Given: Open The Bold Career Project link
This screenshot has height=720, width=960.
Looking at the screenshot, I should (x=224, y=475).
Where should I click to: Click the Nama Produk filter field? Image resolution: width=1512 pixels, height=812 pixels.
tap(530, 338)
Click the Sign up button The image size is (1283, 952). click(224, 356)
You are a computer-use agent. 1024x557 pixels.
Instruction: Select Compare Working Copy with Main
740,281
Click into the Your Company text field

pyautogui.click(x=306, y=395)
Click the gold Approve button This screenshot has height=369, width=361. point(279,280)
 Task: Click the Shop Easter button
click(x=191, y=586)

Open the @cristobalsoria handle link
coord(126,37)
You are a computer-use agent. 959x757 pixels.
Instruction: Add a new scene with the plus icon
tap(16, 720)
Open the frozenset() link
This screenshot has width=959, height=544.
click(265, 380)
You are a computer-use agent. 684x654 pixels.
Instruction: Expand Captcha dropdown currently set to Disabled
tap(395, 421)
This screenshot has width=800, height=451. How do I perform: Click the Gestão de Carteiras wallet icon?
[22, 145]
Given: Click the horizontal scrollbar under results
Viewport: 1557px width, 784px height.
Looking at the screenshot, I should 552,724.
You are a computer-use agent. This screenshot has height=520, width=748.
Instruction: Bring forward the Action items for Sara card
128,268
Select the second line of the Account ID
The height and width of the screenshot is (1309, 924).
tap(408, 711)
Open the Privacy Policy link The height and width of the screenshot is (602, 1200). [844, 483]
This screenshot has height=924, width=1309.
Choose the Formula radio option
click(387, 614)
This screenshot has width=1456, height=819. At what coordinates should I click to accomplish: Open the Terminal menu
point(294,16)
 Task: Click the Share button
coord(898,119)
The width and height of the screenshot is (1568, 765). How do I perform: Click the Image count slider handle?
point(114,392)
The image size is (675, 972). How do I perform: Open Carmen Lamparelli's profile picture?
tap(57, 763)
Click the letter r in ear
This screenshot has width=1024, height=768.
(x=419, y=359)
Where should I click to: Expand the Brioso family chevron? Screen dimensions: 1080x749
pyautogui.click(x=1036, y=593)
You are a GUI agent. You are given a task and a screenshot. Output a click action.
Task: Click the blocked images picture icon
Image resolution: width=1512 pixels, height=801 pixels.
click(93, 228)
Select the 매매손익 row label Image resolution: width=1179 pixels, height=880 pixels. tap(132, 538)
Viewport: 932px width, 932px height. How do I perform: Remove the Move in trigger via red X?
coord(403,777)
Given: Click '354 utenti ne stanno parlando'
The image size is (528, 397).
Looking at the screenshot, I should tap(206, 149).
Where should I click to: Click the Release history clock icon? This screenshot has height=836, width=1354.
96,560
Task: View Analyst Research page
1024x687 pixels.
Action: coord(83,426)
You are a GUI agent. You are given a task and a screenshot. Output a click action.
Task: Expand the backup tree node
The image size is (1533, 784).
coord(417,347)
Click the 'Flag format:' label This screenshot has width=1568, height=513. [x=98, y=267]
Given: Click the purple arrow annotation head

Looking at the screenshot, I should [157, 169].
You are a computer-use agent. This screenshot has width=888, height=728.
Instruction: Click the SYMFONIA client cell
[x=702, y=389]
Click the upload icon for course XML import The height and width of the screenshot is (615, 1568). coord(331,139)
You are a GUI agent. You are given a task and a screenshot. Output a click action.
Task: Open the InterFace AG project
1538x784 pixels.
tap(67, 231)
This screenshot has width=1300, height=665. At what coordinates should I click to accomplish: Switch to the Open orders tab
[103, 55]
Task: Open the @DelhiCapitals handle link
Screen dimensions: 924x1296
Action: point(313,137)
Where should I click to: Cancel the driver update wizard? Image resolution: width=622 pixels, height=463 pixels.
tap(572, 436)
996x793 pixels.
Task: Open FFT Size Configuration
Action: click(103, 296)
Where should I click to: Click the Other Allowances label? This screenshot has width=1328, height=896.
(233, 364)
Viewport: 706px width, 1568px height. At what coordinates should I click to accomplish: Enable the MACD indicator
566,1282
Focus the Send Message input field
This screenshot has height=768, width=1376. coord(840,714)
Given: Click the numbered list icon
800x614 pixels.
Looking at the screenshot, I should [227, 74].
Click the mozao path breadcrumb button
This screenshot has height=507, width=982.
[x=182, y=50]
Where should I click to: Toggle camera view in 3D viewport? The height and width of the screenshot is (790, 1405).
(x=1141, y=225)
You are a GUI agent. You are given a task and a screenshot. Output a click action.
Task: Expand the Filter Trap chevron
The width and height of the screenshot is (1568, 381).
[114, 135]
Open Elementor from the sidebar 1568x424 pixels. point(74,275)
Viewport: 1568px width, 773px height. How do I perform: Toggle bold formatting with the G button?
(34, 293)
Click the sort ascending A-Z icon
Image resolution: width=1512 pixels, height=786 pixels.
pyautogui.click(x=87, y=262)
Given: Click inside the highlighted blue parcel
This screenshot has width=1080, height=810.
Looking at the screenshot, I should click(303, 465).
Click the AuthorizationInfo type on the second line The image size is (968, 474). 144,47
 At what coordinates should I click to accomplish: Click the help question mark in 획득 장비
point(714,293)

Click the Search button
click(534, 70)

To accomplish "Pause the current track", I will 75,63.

What you are asked to do ▸ What is needed is an exact reproduction of the data.

Response ▸
Given: Open The Bold Career Project link
This screenshot has height=720, width=960.
Looking at the screenshot, I should (x=224, y=475).
Where should I click to: Click the Nama Produk filter field? Image resolution: width=1512 pixels, height=812 pixels.
tap(530, 338)
Click the Sign up button The image size is (1283, 952). click(224, 356)
You are a computer-use agent. 1024x557 pixels.
Instruction: Select Compare Working Copy with Main
740,281
Click into the Your Company text field

pyautogui.click(x=306, y=395)
Click the gold Approve button This screenshot has height=369, width=361. point(279,280)
 Task: Click the Shop Easter button
click(x=191, y=586)

Open the @cristobalsoria handle link
coord(126,37)
You are a computer-use agent. 959x757 pixels.
Instruction: Add a new scene with the plus icon
tap(16, 720)
Open the frozenset() link
This screenshot has width=959, height=544.
click(265, 380)
You are a computer-use agent. 684x654 pixels.
Instruction: Expand Captcha dropdown currently set to Disabled
tap(395, 421)
This screenshot has width=800, height=451. How do I perform: Click the Gestão de Carteiras wallet icon?
[22, 145]
Given: Click the horizontal scrollbar under results
Viewport: 1557px width, 784px height.
Looking at the screenshot, I should 552,724.
You are a computer-use agent. This screenshot has height=520, width=748.
Instruction: Bring forward the Action items for Sara card
128,268
Select the second line of the Account ID
The height and width of the screenshot is (1309, 924).
tap(408, 711)
Open the Privacy Policy link The height and width of the screenshot is (602, 1200). [844, 483]
This screenshot has height=924, width=1309.
Choose the Formula radio option
click(387, 614)
This screenshot has width=1456, height=819. At what coordinates should I click to accomplish: Open the Terminal menu
point(294,16)
 Task: Click the Share button
coord(898,119)
The width and height of the screenshot is (1568, 765). How do I perform: Click the Image count slider handle?
point(114,392)
The image size is (675, 972). How do I perform: Open Carmen Lamparelli's profile picture?
tap(57, 763)
Click the letter r in ear
This screenshot has width=1024, height=768.
(x=419, y=359)
Where should I click to: Expand the Brioso family chevron? Screen dimensions: 1080x749
pyautogui.click(x=1036, y=593)
You are a GUI agent. You are given a task and a screenshot. Output a click action.
Task: Click the blocked images picture icon
Image resolution: width=1512 pixels, height=801 pixels.
click(93, 228)
Select the 매매손익 row label Image resolution: width=1179 pixels, height=880 pixels. tap(132, 538)
Viewport: 932px width, 932px height. How do I perform: Remove the Move in trigger via red X?
coord(403,777)
Given: Click '354 utenti ne stanno parlando'
The image size is (528, 397).
Looking at the screenshot, I should tap(206, 149).
Where should I click to: Click the Release history clock icon? This screenshot has height=836, width=1354.
96,560
Task: View Analyst Research page
1024x687 pixels.
Action: coord(83,426)
You are a GUI agent. You are given a task and a screenshot. Output a click action.
Task: Expand the backup tree node
The image size is (1533, 784).
coord(417,347)
Click the 'Flag format:' label This screenshot has width=1568, height=513. [x=98, y=267]
Given: Click the purple arrow annotation head

Looking at the screenshot, I should [157, 169].
You are a computer-use agent. This screenshot has width=888, height=728.
Instruction: Click the SYMFONIA client cell
[x=702, y=389]
Click the upload icon for course XML import The height and width of the screenshot is (615, 1568). coord(331,139)
You are a GUI agent. You are given a task and a screenshot. Output a click action.
Task: Open the InterFace AG project
1538x784 pixels.
tap(67, 231)
This screenshot has width=1300, height=665. At what coordinates should I click to accomplish: Switch to the Open orders tab
[103, 55]
Task: Open the @DelhiCapitals handle link
Screen dimensions: 924x1296
Action: point(313,137)
Where should I click to: Cancel the driver update wizard? Image resolution: width=622 pixels, height=463 pixels.
tap(572, 436)
996x793 pixels.
Task: Open FFT Size Configuration
Action: click(103, 296)
Where should I click to: Click the Other Allowances label? This screenshot has width=1328, height=896.
(233, 364)
Viewport: 706px width, 1568px height. At what coordinates should I click to accomplish: Enable the MACD indicator
566,1282
Focus the Send Message input field
This screenshot has height=768, width=1376. coord(840,714)
Given: Click the numbered list icon
800x614 pixels.
Looking at the screenshot, I should [227, 74].
Click the mozao path breadcrumb button
This screenshot has height=507, width=982.
[x=182, y=50]
Where should I click to: Toggle camera view in 3D viewport? The height and width of the screenshot is (790, 1405).
(x=1141, y=225)
You are a GUI agent. You are given a task and a screenshot. Output a click action.
Task: Expand the Filter Trap chevron
The width and height of the screenshot is (1568, 381).
[114, 135]
Open Elementor from the sidebar 1568x424 pixels. point(74,275)
Viewport: 1568px width, 773px height. How do I perform: Toggle bold formatting with the G button?
(34, 293)
Click the sort ascending A-Z icon
Image resolution: width=1512 pixels, height=786 pixels.
pyautogui.click(x=87, y=262)
Given: Click inside the highlighted blue parcel
This screenshot has width=1080, height=810.
Looking at the screenshot, I should click(303, 465).
Click the AuthorizationInfo type on the second line The image size is (968, 474). 144,47
 At what coordinates should I click to accomplish: Click the help question mark in 획득 장비
point(714,293)

Click the Search button
click(534, 70)

To accomplish "Pause the current track", I will 75,63.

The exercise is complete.